→ **Task requirements**:
Present every one of the rows below as a Markdown table with two columns, Number and Entry, giving each row its number and omitting any blank lines.

→ **Exercise materials**:

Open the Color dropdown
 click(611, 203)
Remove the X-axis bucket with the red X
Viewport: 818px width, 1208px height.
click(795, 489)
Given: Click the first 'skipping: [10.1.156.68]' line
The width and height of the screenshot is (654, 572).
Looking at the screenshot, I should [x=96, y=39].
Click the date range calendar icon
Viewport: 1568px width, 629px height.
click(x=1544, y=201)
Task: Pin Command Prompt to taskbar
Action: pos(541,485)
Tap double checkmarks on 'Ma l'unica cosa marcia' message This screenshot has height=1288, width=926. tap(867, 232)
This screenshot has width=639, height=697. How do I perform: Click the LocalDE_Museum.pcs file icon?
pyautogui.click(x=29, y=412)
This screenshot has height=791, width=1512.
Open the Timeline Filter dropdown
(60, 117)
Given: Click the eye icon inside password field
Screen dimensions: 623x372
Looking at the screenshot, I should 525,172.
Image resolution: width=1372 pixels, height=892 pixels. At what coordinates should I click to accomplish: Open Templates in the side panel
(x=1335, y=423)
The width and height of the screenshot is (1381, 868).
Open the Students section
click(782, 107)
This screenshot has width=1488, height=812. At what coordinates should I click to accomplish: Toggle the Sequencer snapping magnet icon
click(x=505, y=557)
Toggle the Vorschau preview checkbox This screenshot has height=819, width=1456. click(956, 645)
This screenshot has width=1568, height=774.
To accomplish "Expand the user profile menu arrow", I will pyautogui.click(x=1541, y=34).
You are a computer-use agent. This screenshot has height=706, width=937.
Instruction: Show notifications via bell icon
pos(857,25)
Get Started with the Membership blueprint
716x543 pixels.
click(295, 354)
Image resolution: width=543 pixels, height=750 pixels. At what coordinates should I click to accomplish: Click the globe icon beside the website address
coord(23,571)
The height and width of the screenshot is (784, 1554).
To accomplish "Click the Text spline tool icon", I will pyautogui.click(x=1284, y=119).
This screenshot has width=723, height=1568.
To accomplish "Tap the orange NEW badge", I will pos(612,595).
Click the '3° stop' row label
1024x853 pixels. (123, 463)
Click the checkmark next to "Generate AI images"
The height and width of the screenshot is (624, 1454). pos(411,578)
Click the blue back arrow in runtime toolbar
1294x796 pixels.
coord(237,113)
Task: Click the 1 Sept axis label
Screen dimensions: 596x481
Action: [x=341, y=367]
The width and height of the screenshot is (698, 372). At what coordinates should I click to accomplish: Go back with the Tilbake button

→ **The result**:
| Number | Entry |
|---|---|
| 1 | Open the Color dropdown |
| 2 |  click(611, 203) |
| 3 | Remove the X-axis bucket with the red X |
| 4 | Viewport: 818px width, 1208px height. |
| 5 | click(795, 489) |
| 6 | Given: Click the first 'skipping: [10.1.156.68]' line |
| 7 | The width and height of the screenshot is (654, 572). |
| 8 | Looking at the screenshot, I should [x=96, y=39]. |
| 9 | Click the date range calendar icon |
| 10 | Viewport: 1568px width, 629px height. |
| 11 | click(x=1544, y=201) |
| 12 | Task: Pin Command Prompt to taskbar |
| 13 | Action: pos(541,485) |
| 14 | Tap double checkmarks on 'Ma l'unica cosa marcia' message This screenshot has height=1288, width=926. tap(867, 232) |
| 15 | This screenshot has width=639, height=697. How do I perform: Click the LocalDE_Museum.pcs file icon? |
| 16 | pyautogui.click(x=29, y=412) |
| 17 | This screenshot has height=791, width=1512. |
| 18 | Open the Timeline Filter dropdown |
| 19 | (60, 117) |
| 20 | Given: Click the eye icon inside password field |
| 21 | Screen dimensions: 623x372 |
| 22 | Looking at the screenshot, I should 525,172. |
| 23 | Image resolution: width=1372 pixels, height=892 pixels. At what coordinates should I click to accomplish: Open Templates in the side panel |
| 24 | (x=1335, y=423) |
| 25 | The width and height of the screenshot is (1381, 868). |
| 26 | Open the Students section |
| 27 | click(782, 107) |
| 28 | This screenshot has width=1488, height=812. At what coordinates should I click to accomplish: Toggle the Sequencer snapping magnet icon |
| 29 | click(x=505, y=557) |
| 30 | Toggle the Vorschau preview checkbox This screenshot has height=819, width=1456. click(956, 645) |
| 31 | This screenshot has width=1568, height=774. |
| 32 | To accomplish "Expand the user profile menu arrow", I will pyautogui.click(x=1541, y=34). |
| 33 | You are a computer-use agent. This screenshot has height=706, width=937. |
| 34 | Instruction: Show notifications via bell icon |
| 35 | pos(857,25) |
| 36 | Get Started with the Membership blueprint |
| 37 | 716x543 pixels. |
| 38 | click(295, 354) |
| 39 | Image resolution: width=543 pixels, height=750 pixels. At what coordinates should I click to accomplish: Click the globe icon beside the website address |
| 40 | coord(23,571) |
| 41 | The height and width of the screenshot is (784, 1554). |
| 42 | To accomplish "Click the Text spline tool icon", I will pyautogui.click(x=1284, y=119). |
| 43 | This screenshot has width=723, height=1568. |
| 44 | To accomplish "Tap the orange NEW badge", I will pos(612,595). |
| 45 | Click the '3° stop' row label |
| 46 | 1024x853 pixels. (123, 463) |
| 47 | Click the checkmark next to "Generate AI images" |
| 48 | The height and width of the screenshot is (624, 1454). pos(411,578) |
| 49 | Click the blue back arrow in runtime toolbar |
| 50 | 1294x796 pixels. |
| 51 | coord(237,113) |
| 52 | Task: Click the 1 Sept axis label |
| 53 | Screen dimensions: 596x481 |
| 54 | Action: [x=341, y=367] |
| 55 | The width and height of the screenshot is (698, 372). At what coordinates should I click to accomplish: Go back with the Tilbake button |